==== AVAILABLE DATA ====

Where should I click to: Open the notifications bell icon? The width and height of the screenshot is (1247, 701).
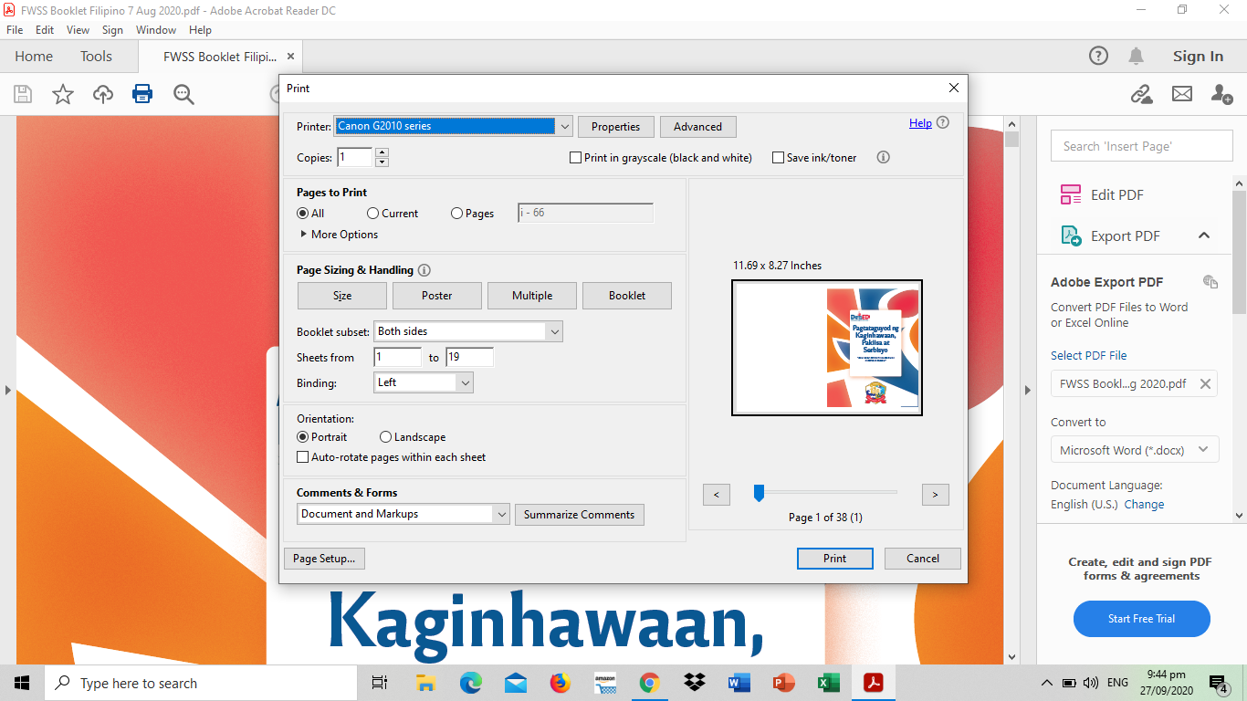[x=1136, y=56]
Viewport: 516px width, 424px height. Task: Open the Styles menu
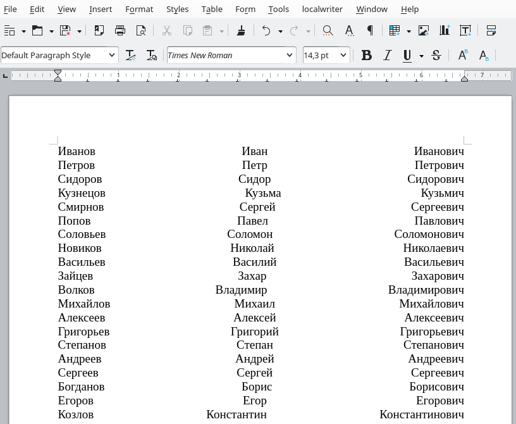(177, 9)
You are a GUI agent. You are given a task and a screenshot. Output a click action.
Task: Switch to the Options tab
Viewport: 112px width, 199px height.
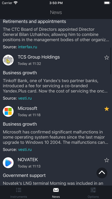(93, 192)
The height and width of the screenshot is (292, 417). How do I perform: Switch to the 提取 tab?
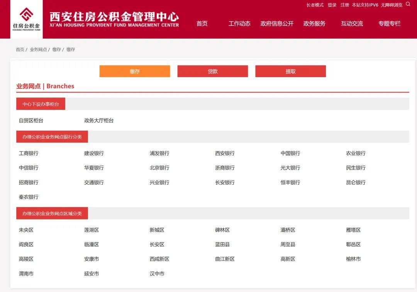290,71
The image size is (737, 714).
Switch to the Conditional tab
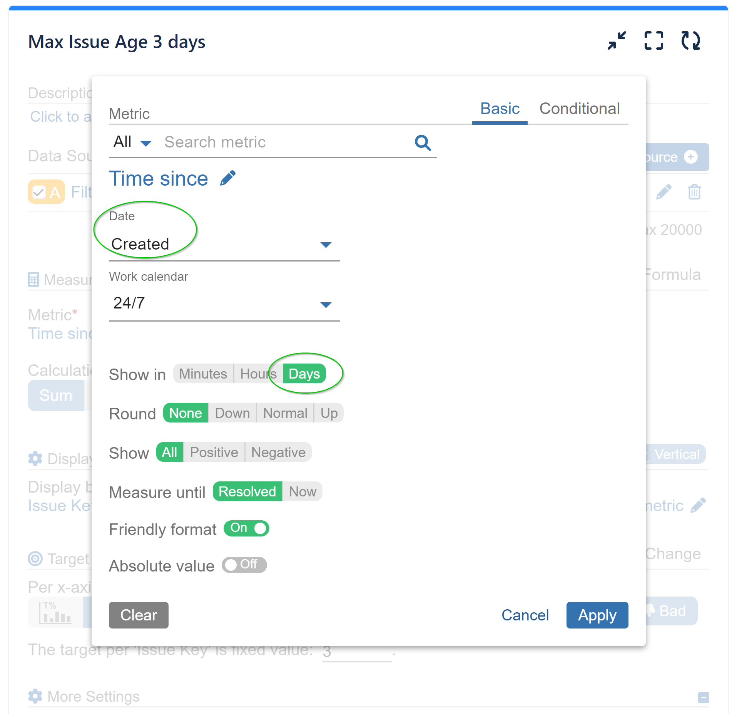[579, 109]

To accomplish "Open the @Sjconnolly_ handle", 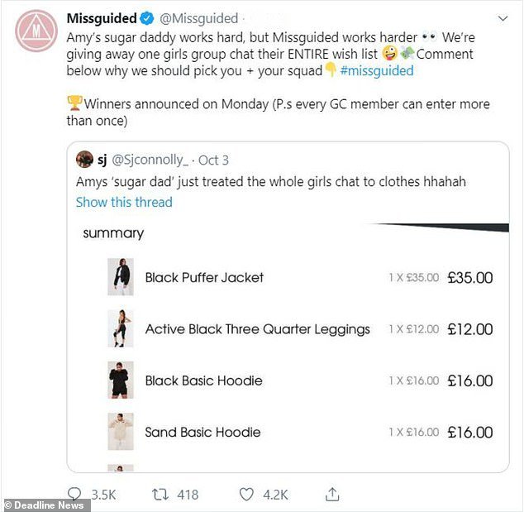I will 150,160.
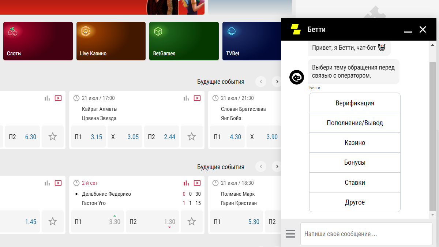
Task: Favorite the Дельбонис vs Гастон match
Action: (x=192, y=221)
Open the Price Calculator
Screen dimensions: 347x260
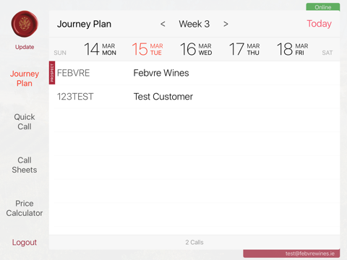pos(25,208)
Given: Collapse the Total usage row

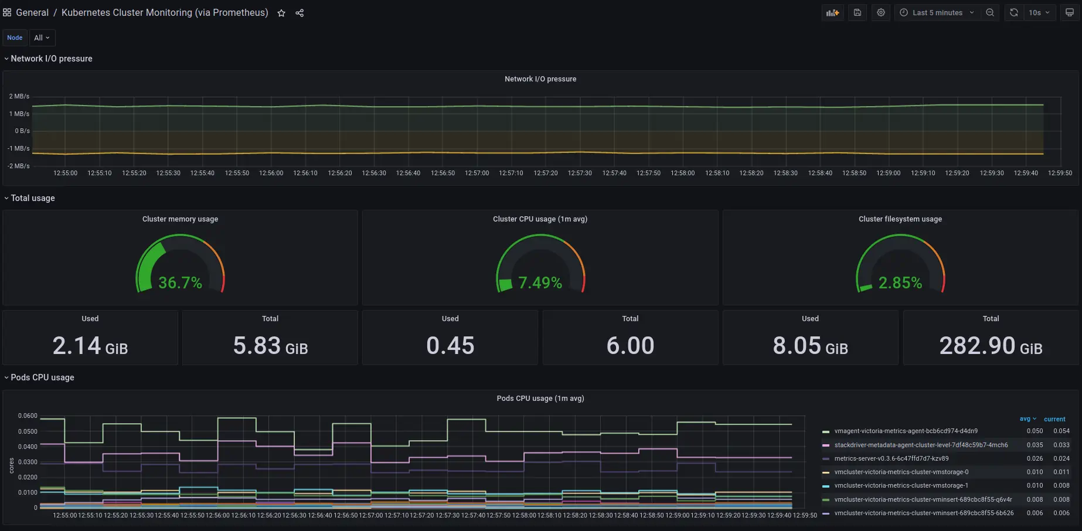Looking at the screenshot, I should click(x=33, y=198).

====

WORK TO COMPLETE
Please set down exactly the lines from the one holding "Screen dimensions: 347x260" through the last line of the entries, both ends included, and skip pictures.

ANSWER TO THIS TASK
Screen dimensions: 347x260
pos(25,208)
Given: Collapse the Total usage row

Looking at the screenshot, I should click(x=33, y=198).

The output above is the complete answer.